Excerpted data:

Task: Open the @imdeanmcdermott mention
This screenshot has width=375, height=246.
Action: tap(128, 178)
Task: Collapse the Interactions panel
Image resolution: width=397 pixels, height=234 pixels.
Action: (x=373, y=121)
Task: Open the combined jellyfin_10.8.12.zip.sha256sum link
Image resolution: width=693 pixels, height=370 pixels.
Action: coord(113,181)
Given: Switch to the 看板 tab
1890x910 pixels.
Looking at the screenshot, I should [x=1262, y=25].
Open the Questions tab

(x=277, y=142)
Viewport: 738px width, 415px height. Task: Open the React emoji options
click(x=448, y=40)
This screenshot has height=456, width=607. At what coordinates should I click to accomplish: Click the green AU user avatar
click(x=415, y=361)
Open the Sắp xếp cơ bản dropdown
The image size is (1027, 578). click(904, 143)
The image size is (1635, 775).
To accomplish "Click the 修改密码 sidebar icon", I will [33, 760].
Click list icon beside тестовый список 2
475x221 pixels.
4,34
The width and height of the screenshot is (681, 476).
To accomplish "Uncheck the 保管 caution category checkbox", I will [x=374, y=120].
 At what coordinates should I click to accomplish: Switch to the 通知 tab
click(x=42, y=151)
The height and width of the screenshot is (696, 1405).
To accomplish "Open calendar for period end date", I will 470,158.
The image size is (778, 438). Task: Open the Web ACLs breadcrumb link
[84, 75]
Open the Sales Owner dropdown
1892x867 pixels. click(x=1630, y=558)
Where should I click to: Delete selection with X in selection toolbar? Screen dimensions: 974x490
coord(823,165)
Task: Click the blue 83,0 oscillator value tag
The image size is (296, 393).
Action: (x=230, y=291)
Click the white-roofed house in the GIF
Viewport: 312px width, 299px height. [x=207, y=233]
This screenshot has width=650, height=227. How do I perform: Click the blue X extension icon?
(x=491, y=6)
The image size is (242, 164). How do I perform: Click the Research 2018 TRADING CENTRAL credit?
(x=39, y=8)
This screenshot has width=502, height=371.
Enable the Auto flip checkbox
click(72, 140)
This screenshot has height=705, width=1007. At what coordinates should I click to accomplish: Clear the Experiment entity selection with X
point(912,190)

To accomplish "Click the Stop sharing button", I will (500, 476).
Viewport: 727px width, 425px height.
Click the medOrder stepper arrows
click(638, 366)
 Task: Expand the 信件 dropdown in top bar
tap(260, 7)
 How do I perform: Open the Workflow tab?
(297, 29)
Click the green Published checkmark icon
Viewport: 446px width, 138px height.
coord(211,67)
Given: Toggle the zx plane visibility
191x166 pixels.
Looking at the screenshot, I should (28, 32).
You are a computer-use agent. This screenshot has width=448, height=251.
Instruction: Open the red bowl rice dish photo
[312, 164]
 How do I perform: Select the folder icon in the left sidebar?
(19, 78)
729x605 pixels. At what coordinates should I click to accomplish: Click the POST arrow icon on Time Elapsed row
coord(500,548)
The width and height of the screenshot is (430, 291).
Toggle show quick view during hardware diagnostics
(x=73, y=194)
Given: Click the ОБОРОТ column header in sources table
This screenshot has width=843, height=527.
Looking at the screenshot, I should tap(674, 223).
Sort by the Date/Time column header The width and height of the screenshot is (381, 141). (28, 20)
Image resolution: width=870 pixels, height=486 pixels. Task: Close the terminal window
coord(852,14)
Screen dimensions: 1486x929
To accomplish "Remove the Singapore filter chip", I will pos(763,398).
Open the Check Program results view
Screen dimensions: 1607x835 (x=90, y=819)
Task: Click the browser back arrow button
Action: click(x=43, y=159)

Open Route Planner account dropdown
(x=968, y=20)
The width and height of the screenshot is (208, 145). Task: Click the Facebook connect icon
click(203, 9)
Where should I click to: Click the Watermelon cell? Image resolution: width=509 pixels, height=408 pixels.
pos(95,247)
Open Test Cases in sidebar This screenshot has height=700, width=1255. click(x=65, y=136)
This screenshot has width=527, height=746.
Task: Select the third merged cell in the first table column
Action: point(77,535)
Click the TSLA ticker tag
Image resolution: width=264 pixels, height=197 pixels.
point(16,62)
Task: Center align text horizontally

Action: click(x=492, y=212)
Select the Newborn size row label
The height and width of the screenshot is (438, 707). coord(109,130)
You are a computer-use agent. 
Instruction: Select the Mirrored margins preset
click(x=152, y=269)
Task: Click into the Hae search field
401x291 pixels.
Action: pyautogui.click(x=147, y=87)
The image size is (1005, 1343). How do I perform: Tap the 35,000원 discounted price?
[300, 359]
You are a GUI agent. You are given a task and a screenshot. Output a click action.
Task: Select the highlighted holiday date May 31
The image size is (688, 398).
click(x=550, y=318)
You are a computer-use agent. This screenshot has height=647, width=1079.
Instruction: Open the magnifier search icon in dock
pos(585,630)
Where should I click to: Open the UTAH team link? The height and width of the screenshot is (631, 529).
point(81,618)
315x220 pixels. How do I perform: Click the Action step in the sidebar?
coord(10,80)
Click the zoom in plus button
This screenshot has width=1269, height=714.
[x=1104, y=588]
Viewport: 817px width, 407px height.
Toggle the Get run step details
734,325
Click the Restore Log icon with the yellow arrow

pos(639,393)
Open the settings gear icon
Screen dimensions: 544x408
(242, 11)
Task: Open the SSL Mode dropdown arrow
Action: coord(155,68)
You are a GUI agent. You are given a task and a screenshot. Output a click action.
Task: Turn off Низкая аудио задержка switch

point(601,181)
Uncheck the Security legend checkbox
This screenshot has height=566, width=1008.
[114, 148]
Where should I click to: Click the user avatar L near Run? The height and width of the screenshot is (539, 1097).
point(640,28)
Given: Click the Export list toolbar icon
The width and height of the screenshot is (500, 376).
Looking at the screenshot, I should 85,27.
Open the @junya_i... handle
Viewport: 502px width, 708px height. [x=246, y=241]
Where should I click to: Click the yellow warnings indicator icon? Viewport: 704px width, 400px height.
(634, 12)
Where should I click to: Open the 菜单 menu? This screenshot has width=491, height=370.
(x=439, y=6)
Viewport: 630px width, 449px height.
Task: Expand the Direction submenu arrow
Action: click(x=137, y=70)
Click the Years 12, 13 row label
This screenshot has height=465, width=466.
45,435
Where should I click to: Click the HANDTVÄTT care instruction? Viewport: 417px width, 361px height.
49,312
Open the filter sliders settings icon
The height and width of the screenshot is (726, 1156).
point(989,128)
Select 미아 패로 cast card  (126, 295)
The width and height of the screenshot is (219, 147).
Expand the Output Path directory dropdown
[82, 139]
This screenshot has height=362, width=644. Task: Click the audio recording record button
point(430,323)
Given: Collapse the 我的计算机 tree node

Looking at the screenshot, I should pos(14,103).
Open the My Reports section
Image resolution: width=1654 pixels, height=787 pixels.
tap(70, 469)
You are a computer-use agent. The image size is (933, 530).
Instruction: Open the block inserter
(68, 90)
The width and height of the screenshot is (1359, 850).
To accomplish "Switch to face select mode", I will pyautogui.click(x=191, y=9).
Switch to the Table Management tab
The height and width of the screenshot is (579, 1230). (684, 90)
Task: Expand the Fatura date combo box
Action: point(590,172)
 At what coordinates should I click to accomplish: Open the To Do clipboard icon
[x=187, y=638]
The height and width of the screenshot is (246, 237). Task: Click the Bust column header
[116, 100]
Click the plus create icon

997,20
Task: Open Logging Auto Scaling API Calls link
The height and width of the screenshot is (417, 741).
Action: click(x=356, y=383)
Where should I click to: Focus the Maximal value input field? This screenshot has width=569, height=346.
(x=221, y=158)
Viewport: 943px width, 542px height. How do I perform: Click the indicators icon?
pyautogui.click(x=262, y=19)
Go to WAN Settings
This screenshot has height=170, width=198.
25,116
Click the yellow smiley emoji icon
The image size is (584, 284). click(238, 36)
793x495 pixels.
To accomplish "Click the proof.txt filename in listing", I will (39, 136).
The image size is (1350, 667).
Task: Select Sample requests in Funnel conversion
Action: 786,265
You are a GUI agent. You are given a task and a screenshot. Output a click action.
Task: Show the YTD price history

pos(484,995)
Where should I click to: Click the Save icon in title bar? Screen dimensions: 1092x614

Objective: Print the stretch of material from the line containing "The image size is (242, 164)." through the line containing "click(638, 366)", including both of those lines, reproducing each line precisely.

The reply:
The image size is (242, 164). How do I perform: Click the Research 2018 TRADING CENTRAL credit?
(x=39, y=8)
This screenshot has width=502, height=371.
Enable the Auto flip checkbox
click(72, 140)
This screenshot has height=705, width=1007. At what coordinates should I click to accomplish: Clear the Experiment entity selection with X
point(912,190)

To accomplish "Click the Stop sharing button", I will (500, 476).
Viewport: 727px width, 425px height.
Click the medOrder stepper arrows
click(638, 366)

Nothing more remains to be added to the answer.